JAKARTA, Berita HUKUM - Presiden Susilo Bambang Yudhoyono (SBY) mengemukakan, ada 3 (tiga) isu dan permasalahan menonjol yang perlu mendapatkan perhatian dari jajaran pemerintah, baik pusat maupun daerah, sejak Gubernur, Bupati, Walikota, termasuk Pangdam, Kapolda, dan Komando Teritotial TNI. Ketiga isu itu adalah konflik komunal dan kekerasan horisontal, masalah sengketa buruh yang disertai dengan aksi-aksi sweeping yang mengganggu ketertiban, dan konflik pertanahan yang diikuti kekerasan.
“Ini harus kita kelola dan diatasi dengan baik, jangan dilepas. Harus ditangani secara baik, secara tepat, agar tidak jadi bom waktu di masa depan,” kata Presiden SBY dalam pengarahannya di hadapan para Gubernur, Pangdam, Kapolda, Bupati, Walikota, Danrem, anggota KPU, KPUD, Bawaslu, dan Panwaslu di Hotel Grans Sahid, Jakarta, Jumat (30/11) pagi.
Dalam acara yang digelar Kementerian Dalam Negeri terkait Rapat Koordinasi Persiapan Penyerahan Daftar Agregat Kependudukan per Kecamatan itu, Presiden menegaskan, permasalahan-permasalahan itu kalau kita biarkan, tidak kita kelola dengan baik semua itu akan merusak tatanan hukum, mengganggu keamanan berusaha dan berinvestasi, dan menimbulkan kesan seolah-olah terjadi pembiaran. Aparat dianggap membiarkan, pemerintah dianggap membiarkan, dan negara dianggap membiarkan.
Diakui Kepala Negara, sekarang ini tidak bisa lagi dilakukan pendekatan otoritarian dan security approach, era itu sudah berakhir. Karena itu, Kepala Negara meminta para aparat keamanan, termasuk jajaran teritorial untuk mencari cara yang lebih tepat untuk era demokrasi.
“Tugas dan kewajiban pemerintah harus tetap dilaksanakan, yaitu dengan menegakkan hukum dan peraturan, serta ketertiban masyarakat. Tapi tugas ini bukan hanya tugas aparat Polisi, melainkan harus dibantu komando teritorial TNI, bupati dan walikota,” jelas SBY.
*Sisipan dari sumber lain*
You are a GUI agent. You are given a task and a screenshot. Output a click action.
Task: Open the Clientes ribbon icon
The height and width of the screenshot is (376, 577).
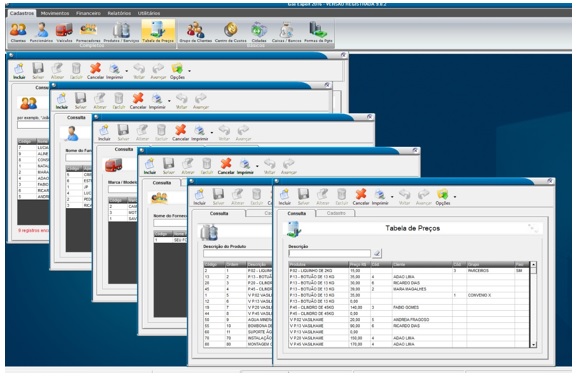[x=18, y=32]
Presiden meminta para Gubenur, Bupati, Walikota, Pangdam, dan Kapolda untuk mengajak para Kapolsek, Danramil , Camat, Kepala Desa, Lurah, agar sensitif terhadap isu-isu yang berkembang di tengah masyarakat. “Kalau ada ketegangan, harus sensitif. Setelah itu buka saluran komunikasi dengan masyarakat. Jangan tersumbat, agar tidak terjadi letusan,” papar SBY.
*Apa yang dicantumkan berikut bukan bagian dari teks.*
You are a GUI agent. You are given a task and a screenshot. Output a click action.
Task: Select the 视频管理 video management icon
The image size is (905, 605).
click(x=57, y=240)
Kalau toh sampai terjadi kekerasan, menurut Presiden, "aparat di daerah harus melakukan tindakan hukum dengan proporsinal dan profesional, tegas, dan tuntas. Jangan menghindar. Kapolres, Dandim, Bupati harus memberi rasa aman masyarakat dengan kepastian hukum,” tegas Presiden.
Presiden mengingatkan pentingnya meningkatkan pencegahan dan penanggulangan konflik komunal dan konflik horizontal, dengan meningkatkan sensitifitas atas apa yang berkembang di masyarakat. Ia minta para peserta mengikuti perkembangan mereka sehari-hari. Jajaran komando teritorial, lembaga intelijen daerah harus terus lakukan deteksi dini karena kemampuan deteksi dini ini menentukan untuk mencegah konflik dan kekerasan.
“Ada atau tidak ada masalah jaga kerukunan masyarakat, kerahkan pemimpin adat, pemimpin masyarakat dan pemimpin informal. Jangan berkumpul kalau sudah ada kejadian,” pinta Kepala Negara.
Polri Jangan Ragu
Dalam acara yang dihadiri oleh Wakil Presiden Boediono dan jajaran menteri Kabinet Indonesia Bersatu (KIB) II itu, Presiden SBY secara khusus meminta jajaran Kepolisian Republik Indonesia (Polri) agar responsif, profesional, dan tuntas dalam menangani gangguan keamanan.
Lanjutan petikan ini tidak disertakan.